======== DATA FOR THE TASK ========
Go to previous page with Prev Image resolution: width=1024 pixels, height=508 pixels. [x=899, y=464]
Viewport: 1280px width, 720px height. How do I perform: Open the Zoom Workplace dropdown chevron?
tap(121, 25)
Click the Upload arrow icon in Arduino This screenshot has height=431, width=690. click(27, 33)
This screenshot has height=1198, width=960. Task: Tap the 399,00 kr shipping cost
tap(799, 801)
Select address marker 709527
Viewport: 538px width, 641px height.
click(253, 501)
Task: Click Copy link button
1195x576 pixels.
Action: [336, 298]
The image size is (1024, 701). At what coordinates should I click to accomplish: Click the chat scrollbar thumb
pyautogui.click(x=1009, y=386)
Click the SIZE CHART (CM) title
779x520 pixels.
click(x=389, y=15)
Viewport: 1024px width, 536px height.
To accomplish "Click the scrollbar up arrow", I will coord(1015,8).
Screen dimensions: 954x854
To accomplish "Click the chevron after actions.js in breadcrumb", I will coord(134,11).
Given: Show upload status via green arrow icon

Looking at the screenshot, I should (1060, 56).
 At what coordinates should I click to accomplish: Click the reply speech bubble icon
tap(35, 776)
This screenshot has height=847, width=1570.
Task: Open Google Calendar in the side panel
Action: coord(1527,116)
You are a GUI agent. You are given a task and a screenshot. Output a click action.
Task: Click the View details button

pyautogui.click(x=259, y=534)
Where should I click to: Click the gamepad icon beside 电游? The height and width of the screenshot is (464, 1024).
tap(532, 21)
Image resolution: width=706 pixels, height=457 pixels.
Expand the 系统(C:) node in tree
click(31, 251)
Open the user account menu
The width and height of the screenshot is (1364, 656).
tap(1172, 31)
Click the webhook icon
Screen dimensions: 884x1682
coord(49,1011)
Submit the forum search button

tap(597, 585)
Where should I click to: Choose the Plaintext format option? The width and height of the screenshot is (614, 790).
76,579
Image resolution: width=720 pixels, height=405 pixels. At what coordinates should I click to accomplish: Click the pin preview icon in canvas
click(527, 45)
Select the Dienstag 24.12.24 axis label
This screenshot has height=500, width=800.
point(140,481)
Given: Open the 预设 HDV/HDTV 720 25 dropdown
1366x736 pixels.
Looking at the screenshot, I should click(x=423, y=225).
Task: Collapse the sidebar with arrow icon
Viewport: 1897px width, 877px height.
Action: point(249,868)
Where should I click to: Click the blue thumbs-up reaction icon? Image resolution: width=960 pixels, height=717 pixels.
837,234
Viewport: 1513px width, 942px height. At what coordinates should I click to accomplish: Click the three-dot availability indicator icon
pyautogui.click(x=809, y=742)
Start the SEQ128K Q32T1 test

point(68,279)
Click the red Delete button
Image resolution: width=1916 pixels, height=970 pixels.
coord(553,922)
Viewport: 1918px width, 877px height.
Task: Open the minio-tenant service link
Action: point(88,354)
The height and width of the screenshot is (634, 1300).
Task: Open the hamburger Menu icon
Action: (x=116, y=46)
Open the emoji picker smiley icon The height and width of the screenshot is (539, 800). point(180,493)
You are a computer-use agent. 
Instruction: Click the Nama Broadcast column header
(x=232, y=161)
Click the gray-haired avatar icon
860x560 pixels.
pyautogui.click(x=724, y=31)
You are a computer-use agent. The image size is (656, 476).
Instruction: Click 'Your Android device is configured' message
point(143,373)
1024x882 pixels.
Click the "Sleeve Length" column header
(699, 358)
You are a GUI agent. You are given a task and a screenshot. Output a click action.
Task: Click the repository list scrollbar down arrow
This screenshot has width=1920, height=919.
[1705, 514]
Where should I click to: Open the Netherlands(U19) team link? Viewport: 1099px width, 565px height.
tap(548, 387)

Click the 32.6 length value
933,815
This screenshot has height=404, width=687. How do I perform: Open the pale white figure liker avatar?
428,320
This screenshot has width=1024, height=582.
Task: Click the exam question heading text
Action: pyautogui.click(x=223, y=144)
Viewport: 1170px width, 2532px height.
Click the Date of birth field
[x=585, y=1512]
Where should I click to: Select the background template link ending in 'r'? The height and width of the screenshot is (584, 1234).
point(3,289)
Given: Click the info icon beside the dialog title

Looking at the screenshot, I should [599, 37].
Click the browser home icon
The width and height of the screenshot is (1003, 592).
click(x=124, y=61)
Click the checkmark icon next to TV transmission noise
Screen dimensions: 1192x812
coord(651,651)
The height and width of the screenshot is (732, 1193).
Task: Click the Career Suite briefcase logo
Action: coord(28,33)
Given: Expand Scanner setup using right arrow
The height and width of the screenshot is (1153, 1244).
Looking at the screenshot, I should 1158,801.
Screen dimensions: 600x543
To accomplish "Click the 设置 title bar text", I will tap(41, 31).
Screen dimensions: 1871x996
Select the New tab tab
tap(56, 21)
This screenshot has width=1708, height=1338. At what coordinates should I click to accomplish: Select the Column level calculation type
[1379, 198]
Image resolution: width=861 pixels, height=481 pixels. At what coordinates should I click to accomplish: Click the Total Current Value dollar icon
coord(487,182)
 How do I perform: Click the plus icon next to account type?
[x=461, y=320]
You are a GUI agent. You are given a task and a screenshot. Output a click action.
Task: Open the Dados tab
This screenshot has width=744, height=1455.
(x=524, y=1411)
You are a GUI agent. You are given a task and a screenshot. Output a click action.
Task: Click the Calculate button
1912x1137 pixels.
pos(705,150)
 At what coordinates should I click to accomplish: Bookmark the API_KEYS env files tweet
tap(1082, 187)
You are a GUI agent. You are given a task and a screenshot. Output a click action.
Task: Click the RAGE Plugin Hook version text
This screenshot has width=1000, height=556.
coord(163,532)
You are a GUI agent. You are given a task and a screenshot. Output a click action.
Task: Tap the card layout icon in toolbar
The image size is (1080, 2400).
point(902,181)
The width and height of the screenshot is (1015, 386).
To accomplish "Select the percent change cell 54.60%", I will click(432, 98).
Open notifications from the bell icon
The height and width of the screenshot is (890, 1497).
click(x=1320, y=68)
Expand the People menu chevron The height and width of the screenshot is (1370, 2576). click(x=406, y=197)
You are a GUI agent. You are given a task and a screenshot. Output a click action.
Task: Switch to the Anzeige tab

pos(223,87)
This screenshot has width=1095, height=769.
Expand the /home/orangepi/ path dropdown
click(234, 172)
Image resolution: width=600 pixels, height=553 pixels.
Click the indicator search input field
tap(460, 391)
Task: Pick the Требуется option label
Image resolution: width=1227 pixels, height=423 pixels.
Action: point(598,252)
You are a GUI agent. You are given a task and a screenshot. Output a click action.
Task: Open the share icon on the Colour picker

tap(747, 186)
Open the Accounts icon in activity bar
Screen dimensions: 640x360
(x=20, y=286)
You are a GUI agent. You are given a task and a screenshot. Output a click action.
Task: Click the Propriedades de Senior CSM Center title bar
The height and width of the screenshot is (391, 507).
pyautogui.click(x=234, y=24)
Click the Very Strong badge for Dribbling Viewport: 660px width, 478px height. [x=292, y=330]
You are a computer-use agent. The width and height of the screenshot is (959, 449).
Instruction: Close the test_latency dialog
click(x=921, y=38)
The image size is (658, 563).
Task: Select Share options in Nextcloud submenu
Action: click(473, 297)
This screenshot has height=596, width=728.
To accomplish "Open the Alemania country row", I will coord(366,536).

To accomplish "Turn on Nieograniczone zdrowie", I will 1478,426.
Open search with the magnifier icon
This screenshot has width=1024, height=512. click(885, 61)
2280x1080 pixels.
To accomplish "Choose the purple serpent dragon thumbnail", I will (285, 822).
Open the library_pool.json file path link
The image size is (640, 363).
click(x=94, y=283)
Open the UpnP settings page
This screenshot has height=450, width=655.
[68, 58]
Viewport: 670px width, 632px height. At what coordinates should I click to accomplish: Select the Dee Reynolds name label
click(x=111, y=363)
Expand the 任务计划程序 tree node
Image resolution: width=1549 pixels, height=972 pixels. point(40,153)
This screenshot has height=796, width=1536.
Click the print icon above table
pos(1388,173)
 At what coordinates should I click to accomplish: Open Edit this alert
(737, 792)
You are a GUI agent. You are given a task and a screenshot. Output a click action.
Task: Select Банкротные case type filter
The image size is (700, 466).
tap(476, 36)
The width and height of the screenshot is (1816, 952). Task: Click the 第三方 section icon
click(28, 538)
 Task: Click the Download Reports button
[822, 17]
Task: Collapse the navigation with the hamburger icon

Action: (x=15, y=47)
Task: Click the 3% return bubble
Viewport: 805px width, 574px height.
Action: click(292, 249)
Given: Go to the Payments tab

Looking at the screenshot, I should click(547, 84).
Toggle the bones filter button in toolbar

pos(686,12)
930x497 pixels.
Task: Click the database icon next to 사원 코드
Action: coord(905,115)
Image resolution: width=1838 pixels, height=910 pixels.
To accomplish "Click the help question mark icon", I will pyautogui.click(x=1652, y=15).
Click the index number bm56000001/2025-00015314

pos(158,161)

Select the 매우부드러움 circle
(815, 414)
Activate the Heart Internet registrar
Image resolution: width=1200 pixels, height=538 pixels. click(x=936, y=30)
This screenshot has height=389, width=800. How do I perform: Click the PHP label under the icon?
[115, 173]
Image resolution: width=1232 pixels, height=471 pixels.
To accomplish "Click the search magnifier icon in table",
========
EXERCISE AIM :: Could you restate, word for word, every line from the one containing "Task: Collapse the navigation" through the last line of the records above, and nothing more?

TASK RESPONSE ::
Task: Collapse the navigation with the hamburger icon

Action: (x=15, y=47)
Task: Click the 3% return bubble
Viewport: 805px width, 574px height.
Action: click(292, 249)
Given: Go to the Payments tab

Looking at the screenshot, I should click(547, 84).
Toggle the bones filter button in toolbar

pos(686,12)
930x497 pixels.
Task: Click the database icon next to 사원 코드
Action: coord(905,115)
Image resolution: width=1838 pixels, height=910 pixels.
To accomplish "Click the help question mark icon", I will pyautogui.click(x=1652, y=15).
Click the index number bm56000001/2025-00015314

pos(158,161)

Select the 매우부드러움 circle
(815, 414)
Activate the Heart Internet registrar
Image resolution: width=1200 pixels, height=538 pixels. click(x=936, y=30)
This screenshot has height=389, width=800. How do I perform: Click the PHP label under the icon?
[115, 173]
Image resolution: width=1232 pixels, height=471 pixels.
To accomplish "Click the search magnifier icon in table",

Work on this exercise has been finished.